**ACTION ITEM:** Only the lines holding "icon" are wanted; find them in the listing and return each one.

**MATERIAL PROVIDED:**
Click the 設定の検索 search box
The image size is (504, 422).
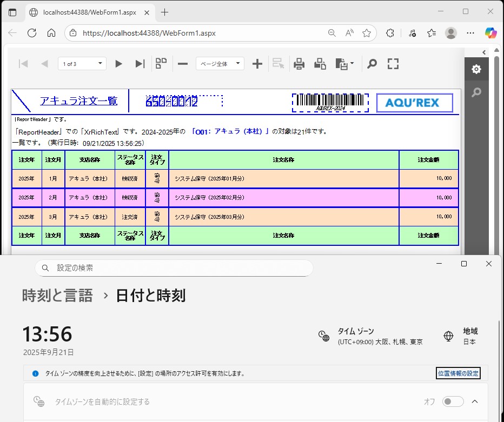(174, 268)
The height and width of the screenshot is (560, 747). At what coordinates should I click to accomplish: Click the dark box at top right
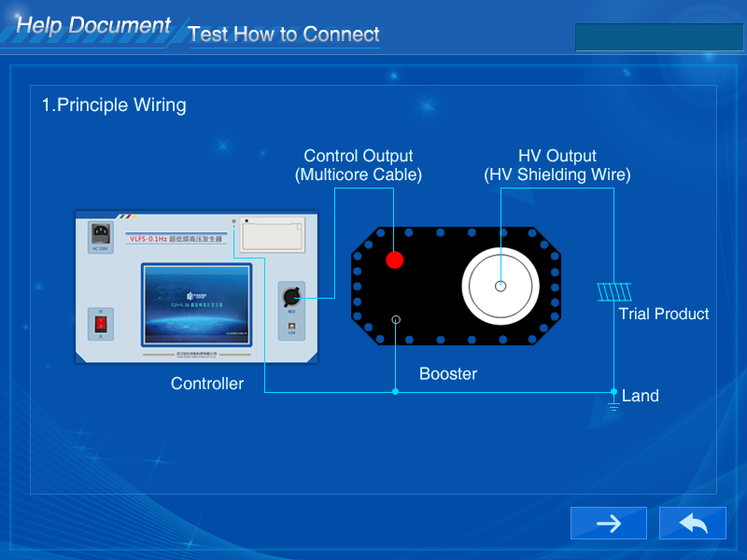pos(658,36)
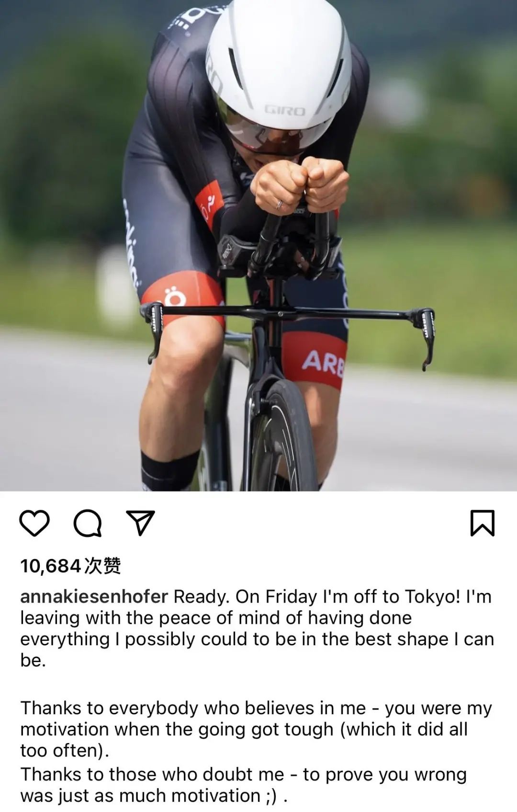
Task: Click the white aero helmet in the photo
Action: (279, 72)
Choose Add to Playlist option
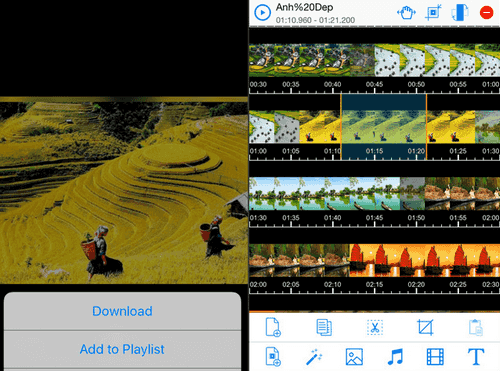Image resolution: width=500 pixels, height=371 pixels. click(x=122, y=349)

* * *

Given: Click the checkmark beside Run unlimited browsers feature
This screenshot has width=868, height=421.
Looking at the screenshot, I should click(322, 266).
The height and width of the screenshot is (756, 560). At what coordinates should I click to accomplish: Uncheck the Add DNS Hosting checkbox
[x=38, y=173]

==

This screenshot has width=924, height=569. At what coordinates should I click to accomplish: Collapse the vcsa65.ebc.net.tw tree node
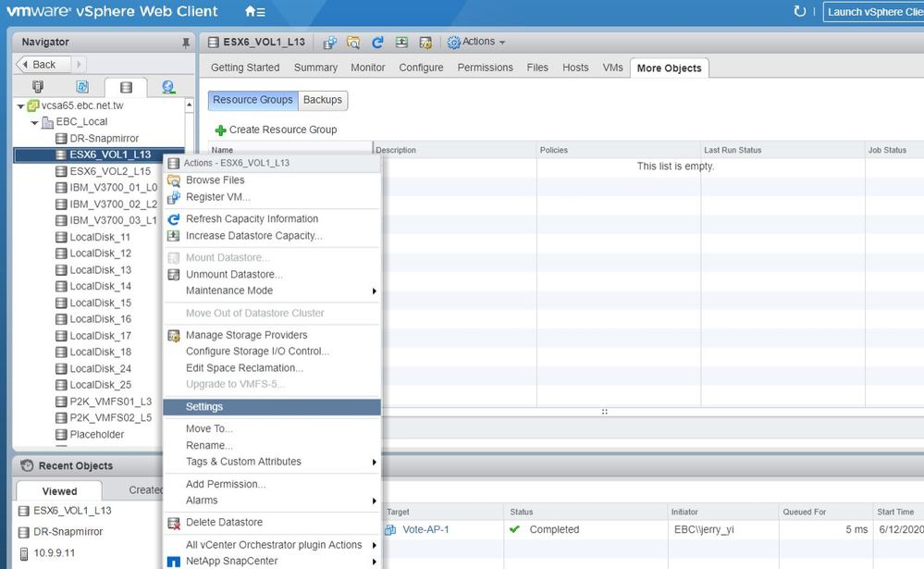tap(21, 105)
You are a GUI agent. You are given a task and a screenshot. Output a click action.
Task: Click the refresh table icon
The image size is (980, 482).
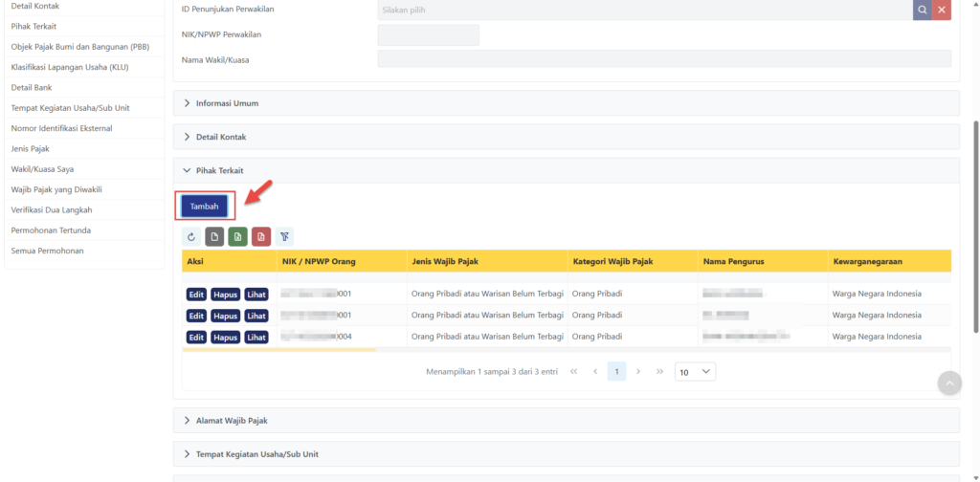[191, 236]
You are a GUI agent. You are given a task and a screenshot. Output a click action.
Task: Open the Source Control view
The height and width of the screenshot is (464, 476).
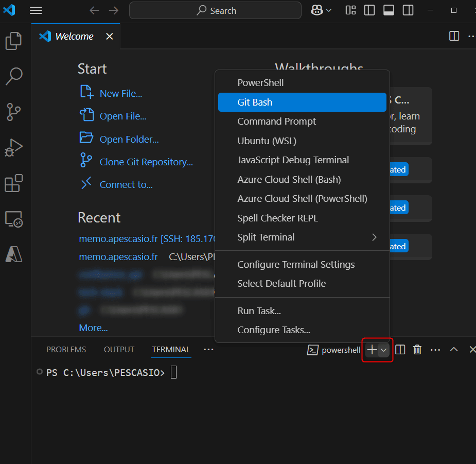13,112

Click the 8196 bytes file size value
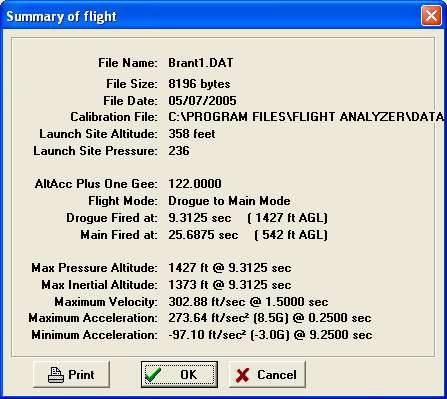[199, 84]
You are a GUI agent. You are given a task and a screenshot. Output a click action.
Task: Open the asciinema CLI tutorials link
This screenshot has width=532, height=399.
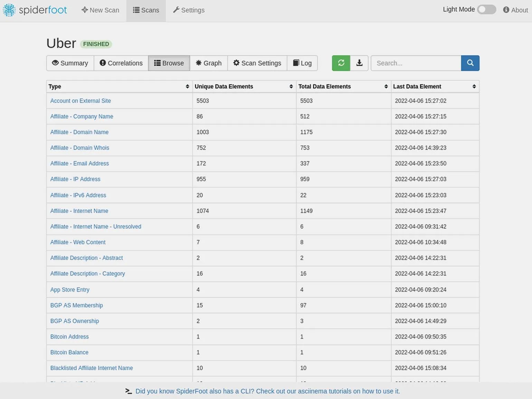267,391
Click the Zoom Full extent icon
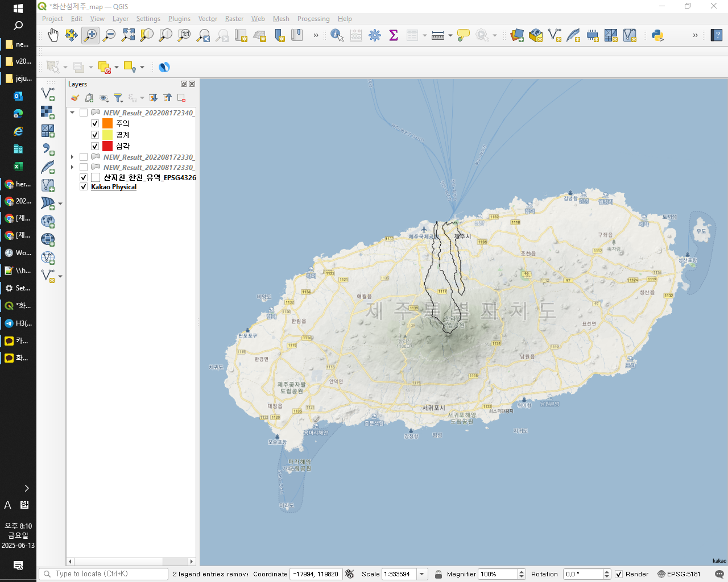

**ANSWER TO THIS PROBLEM:**
Task: Click the refresh table icon
Click the Zoom Full extent icon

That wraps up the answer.